WSJ: - The People’s Bank of China said Friday it had been forced to inject more than 300 billion yuan (US$49.2 billion) into China’s money markets over a three-day period after the interest rates banks charge each other for short-term loans surged to 8.2%. The injection helped bring down rates to 5.6% by Monday morning.

Last week’s levels were the highest since June’s cash squeeze sent short-term rates soaring above 28%. Then, China’s lenders were caught in a credit squeeze caused by a combination of factors, ranging from lower capital inflows and seasonal tax payments to a mismatch between banks’ short-term funding and longer-term lending. The PBOC let the problem fester before stepping in, to teach banks a lesson.
Source: China Foreign Exchange Trade System & Nation Interbank Funding Center

The explanation this time around seems to be reduced government spending. The banks and the economy as a whole rely on seasonal fiscal stimulus, which is not nearly as potent this time around. Reforms focused on reducing "unnecessary" government spending are being put in place.
WSJ: - Those seasonal factors have come into play now as well. But “the recent rate spike is, to a large extent, a reflection of the government’s tighter stance on spending,” Citigroup economist Ding Shuang said.

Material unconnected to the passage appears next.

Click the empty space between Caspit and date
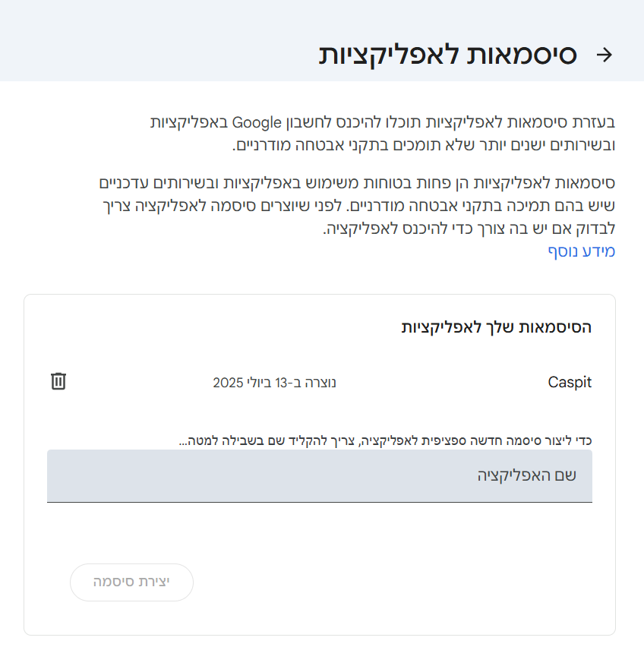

The Chinese government usually draws down fiscal deposits — the amount of funds the government keeps in the financial system—more quickly in December, as it speeds up spending and fiscal disbursements before the end of the year, UBS economist Wang Tao said in a recent note.

That boost in government spending adds liquidity to the banking system, and the PBOC normally withdraws liquidity at the end of the year to offset the inflows. This time, though, the government’s tighter fiscal policy means year-end spending has been restrained, Ms. Wang said.

China’s Communist Party has launched a campaign this year to crack down on unnecessary government spending, from official banquets to investment projects. Even budgeted investment projects that are deemed unnecessary won’t get funding, Citigroup’s Mr. Ding said.
Withdrawal from years of stimulus is bound to have its side effects. And tight monetary conditions are likely to be just a part of the overall impact.